Friday, January 5, 2018

2017 - A Year in Review - The Year of Mom's Passing

This year has been slightly more roller-coastery than most. The highs were reasonably high, reaching greater achievements in my career than ever before, but the lows were as low as they have ever been for me which is nothing of small remark. The year could be called a "bad" year when considering the loss I have experienced... and I wouldn't blame anybody for giving it that sort of label. However, I will call it a year of learning about life and death... the year that changed my life in so many ways. Whether it is a "good" or a "bad" year might only be determined by what comes next. What will I become because of it? What will I become in the wake of this year's challenges?

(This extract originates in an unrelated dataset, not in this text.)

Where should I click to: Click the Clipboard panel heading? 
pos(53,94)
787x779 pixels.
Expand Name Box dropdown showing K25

The early months of the year started strong. I helped kick off the production of a podcast as well as starting work on the production of a low budget feature film which basically absorbed a full month of my time by itself. I was also called in to help with a couple pilots for Screaming Flea which was very rewarding and challenging and fun. Between work I was doing for SFCM(Screaming Flea Creative Media) and all the other projects I was involved with I only took one or two days off until sometime in the middle of the year... which was when life started taking a turn for the unexpected.

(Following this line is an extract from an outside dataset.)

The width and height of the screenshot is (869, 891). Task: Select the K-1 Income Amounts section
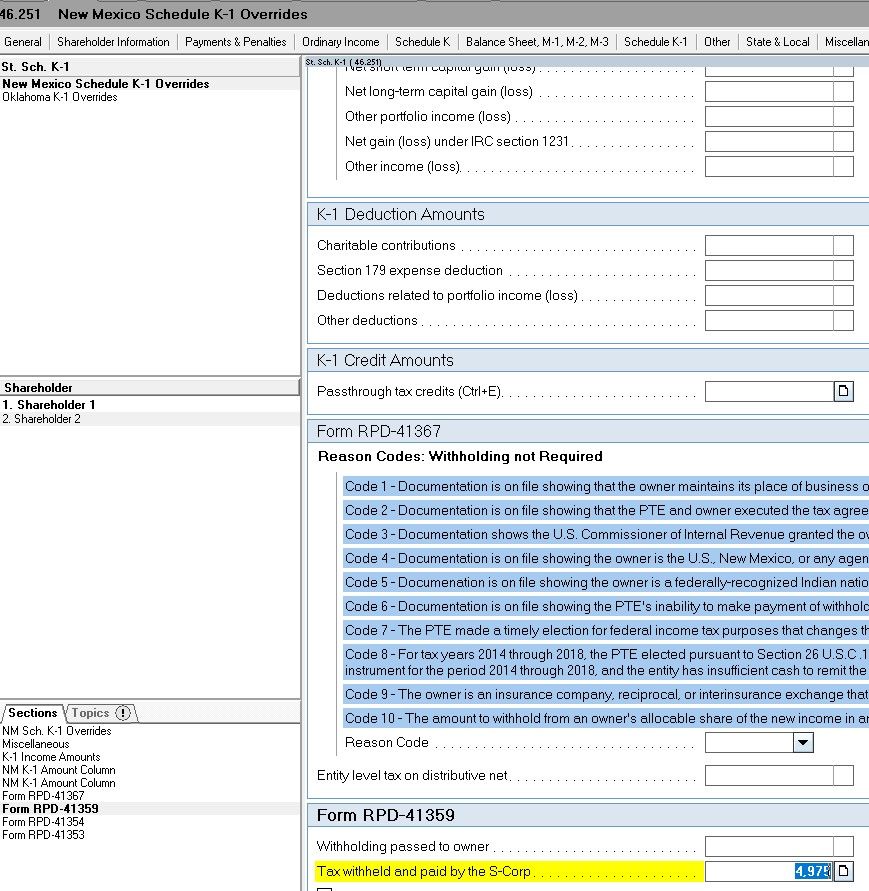coord(50,757)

In late July/early August my business as well as the company I worked for both essentially disappeared from my life. Both of them were complicated situations that I am still not entirely sure what to do about. It was also at this time that I dove into the VFX and color work for the final push on the feature I had helped shoot earlier in the year. We were trying to meet a basically impossible deadline so I went into the editing "cave" at the directors house to crank on it for basically all of my waking hours, every day of the week until it was complete. I enjoyed taking a couple days to join the family reunion out on the peninsula but did not enjoy the beginning of the end for my sweet mother as she suffered a heart attack the night I left to get back to work. I went to the hospital to be supportive for a day or two but as soon as it was deemed she would likely survive I delved back into the "cave" to press onward with my work. It was incredibly trying at times but, after countless hours and revisions and fine-tuning, we finally completed the work in late October. During this time Mom had to head back to the hospital to deal with complications, head to a care facility when she showed improvement, then head back to the hospital where her body's complex array of issues eventually overcame her and she passed away from this life onto the next. I have never experienced such pain... something that lingers and resurfaces from time to time still... and might never disappear completely.

I needed a break... from work... from the pain... from thinking... from life. I didn't want to run away from the trials emotionally but I didn't really know how to deal with them, either. We convinced Pops to go stay with my sister and her family from Thanksgiving through Christmas so I took that as an opportunity to get away and drove him down there. I got to visit a bunch of great friends and relax and shoot a bunch of scenic footage and just be a normal person again. I visited Utah and briefly visited my old stomping ground in Northern California before coming back to Washington. I had some work I needed to get back for then I headed back to Utah for Christmas and to pick Pops back up. It was a great way to wrap up the year. The incredible level of peace and calm and quiet and solitude and nature were absolutely healing to my soul.

Now... I am back at home... home with Pops and my oldest brother. We are good for him as he needs the companionship. I haven't been working much yet but I will find plenty to do soon enough. This year has so much potential on the horizon and I intend to make the best of every opportunity. I started writing this entry days ago and, as one might expect, I had some trouble getting through the recounting of my mom's challenges. I intend to be more regular in my writing habits here again, though, and this is where I kick things off. Better late than never... and, as exemplified and stated so simply by my mother before her passing, "love is the answer."

Rest in peace, Mom. 2018 already misses you... almost as much as I do.